I have a database where each row is a user, and it has two types of columns: features of the user and genre grading from 0 to 6. For example:
User | Age | Sex | ... | Genre 1 | Genre 2 | ... |
---|---|---|---|---|---|---|
1 | 18 | M | 4 | 5 | ||
2 | 75 | F | 3 | 2 | ||
3 | 45 | M | 0 | 1 |
Let us say then that we have features F_1,F_2,...,F_m
and Genres grading G_1, G_2,..., G_d
where each G_i = 0,1,...,5
. The basic idea is to build a function of the sorts F(F_1,F_2,...,F_m) = (G_1,G_2,...,G_d)
. This is, given the characteristics of the user, I want to estimate the genre scores in order to recommend the highest ranked genre, then the next one, and so on.
For example, given the fit of F
, we could have only age and gender as features, and genres romance, action and historical. Thus, the idea is to train the function and, given a new user who is a 35 year old male, give the estimate F(35, male) = (1,3,2)
, where 1 is the rating for romantic, 3 for action, and 2 for historical. Thus, we would recommend action movies first.
There are no missing values, so no worries about that.

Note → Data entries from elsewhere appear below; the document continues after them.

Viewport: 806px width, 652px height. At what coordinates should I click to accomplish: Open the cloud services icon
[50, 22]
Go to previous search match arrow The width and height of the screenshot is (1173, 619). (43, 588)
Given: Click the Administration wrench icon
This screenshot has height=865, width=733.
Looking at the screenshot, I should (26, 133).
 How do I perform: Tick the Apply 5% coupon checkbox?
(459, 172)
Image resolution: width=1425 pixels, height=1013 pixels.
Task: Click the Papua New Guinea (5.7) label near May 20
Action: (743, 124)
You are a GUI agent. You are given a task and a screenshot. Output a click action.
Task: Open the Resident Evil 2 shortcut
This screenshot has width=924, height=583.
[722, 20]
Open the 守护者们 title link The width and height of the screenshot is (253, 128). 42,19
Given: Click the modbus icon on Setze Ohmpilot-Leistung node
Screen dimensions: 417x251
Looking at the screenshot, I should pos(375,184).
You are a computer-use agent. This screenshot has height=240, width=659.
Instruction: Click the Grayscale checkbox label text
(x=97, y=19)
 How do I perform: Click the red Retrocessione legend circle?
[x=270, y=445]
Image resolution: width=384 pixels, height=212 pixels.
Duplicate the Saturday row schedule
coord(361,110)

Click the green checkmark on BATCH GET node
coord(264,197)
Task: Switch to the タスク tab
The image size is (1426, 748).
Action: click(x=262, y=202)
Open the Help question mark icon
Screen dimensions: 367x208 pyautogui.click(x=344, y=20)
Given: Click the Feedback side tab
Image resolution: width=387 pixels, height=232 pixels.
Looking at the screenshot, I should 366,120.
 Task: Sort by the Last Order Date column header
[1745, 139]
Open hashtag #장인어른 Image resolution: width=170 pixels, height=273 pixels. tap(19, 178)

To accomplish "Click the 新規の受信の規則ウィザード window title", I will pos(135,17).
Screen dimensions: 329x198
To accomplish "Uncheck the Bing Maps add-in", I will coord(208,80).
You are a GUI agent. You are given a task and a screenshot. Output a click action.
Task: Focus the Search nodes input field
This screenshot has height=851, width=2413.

I thought of using multivariate multinomial regression, but I couldn't make it work in Python
. I would like any pointers to tackle this problem, specially if it can be implemented in Python
. I am not sure where to start, nor what algorithms I should use. I have seen collaborative filtering, but that seems to be related to how the user interacts with the system, not the user characteristics themselves. I believe my problem is much simplier.